Delete files that you no longer need as soon as you are done with them, rather than leaving large amounts of data sitting untouched.

Quotas and Policies

Filesystem Location Default Quota Grace Period Backed up? Purged? Notes
Home /dshome/subdir/username 1Tb and 500K files per user 7 days yes no subdir may be visitor, research, grad, etc.
Data /data/projectname 2Tb and 500K files per project 7 days yes no
Scratch /scratch/projectname 2Tb and 1M files per user 7 days no yes Data not accessed in 60 days may be purged
DB data /db‑data ?? ?? yes no Houses Databases

The quotas are the default values. Users requiring additional space should first clean out any old data, and if space is still required, contact (support@deepsense.ca). Please include a paragraph justifying your need.

There is a soft limit of 90% of the quota. If you go over this, you will be given the grace period above to clean out old data and try to get below the soft limit. If after the grace period, you are still above the soft limit, you will not be able to write further data. You will never be allowed to write more than the actual quota.

Checking disk usage

You can check how much space you have used on the various filesystems using: /software/scripts/diskusage_report.py. This will show your user quotas. If you are a part of a group, you will have a shared group data folder. To check your group quota, use: /software/scripts/diskusage_report.py -g groupname.

You will not be able to write more data if you are over the hard limit.

Backup policy

As noted above, the home directory, data and db-data filesystems are backed up each evening. The backup server keeps seven versions of each file. Once a user deletes a file, the newest version is kept on the backup server for 30 days, after which recovery will not be possible.

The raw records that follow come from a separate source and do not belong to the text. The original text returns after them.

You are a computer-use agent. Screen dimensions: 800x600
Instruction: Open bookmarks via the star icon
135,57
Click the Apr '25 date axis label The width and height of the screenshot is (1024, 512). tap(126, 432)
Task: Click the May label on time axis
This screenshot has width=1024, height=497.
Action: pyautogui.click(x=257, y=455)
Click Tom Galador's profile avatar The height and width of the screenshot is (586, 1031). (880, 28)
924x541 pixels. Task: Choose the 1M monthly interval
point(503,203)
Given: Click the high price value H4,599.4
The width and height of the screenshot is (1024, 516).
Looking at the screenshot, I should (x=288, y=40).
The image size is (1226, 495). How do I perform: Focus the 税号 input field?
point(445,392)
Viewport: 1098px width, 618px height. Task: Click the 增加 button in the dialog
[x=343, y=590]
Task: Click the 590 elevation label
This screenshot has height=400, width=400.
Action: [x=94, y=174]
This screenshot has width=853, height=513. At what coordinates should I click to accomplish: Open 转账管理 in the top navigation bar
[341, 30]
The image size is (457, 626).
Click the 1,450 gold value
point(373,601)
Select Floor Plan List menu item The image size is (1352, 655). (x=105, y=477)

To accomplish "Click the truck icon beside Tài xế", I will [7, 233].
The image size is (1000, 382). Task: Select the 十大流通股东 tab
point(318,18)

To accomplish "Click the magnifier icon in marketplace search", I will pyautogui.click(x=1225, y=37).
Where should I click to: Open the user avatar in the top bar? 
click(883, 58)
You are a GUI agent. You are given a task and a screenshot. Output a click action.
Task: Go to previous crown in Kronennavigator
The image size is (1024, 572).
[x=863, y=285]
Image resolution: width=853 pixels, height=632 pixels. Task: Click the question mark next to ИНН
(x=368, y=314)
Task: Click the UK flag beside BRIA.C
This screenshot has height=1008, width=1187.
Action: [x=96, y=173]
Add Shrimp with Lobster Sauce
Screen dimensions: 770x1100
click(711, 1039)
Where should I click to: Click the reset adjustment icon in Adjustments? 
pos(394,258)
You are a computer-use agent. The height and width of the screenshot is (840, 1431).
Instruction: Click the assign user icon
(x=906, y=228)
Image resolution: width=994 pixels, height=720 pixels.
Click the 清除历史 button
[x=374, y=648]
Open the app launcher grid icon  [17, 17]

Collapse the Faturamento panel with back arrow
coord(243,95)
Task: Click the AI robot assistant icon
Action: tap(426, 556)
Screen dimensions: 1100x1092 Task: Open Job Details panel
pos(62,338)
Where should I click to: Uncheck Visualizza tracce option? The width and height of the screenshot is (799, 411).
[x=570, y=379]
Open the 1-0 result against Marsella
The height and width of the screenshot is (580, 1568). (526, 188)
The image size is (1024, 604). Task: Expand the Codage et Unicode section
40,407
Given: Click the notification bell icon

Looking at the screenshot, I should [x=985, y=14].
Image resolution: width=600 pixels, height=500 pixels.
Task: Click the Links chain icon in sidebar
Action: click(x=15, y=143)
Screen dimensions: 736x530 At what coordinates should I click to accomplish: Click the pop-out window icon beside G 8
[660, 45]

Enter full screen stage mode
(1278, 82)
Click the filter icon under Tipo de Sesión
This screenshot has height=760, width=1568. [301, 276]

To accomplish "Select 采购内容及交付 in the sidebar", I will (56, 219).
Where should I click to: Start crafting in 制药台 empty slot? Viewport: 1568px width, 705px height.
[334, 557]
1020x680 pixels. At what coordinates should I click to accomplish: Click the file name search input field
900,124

If you need to recover an older version of a file, or a deleted file, please contact (support@deepsense.ca).


Data retention policy

When a project starts, it must have completion date. Once a user leaves DeepSense, a project is completed, or the completion date passes, it is expected that user will take their results, and remove their data in a timely fashion. Data may be purged 30 days after the project is completed. This can be extended to three months, if required. To do so, contact (support@deepsense.ca). Please include a paragraph justifying your need.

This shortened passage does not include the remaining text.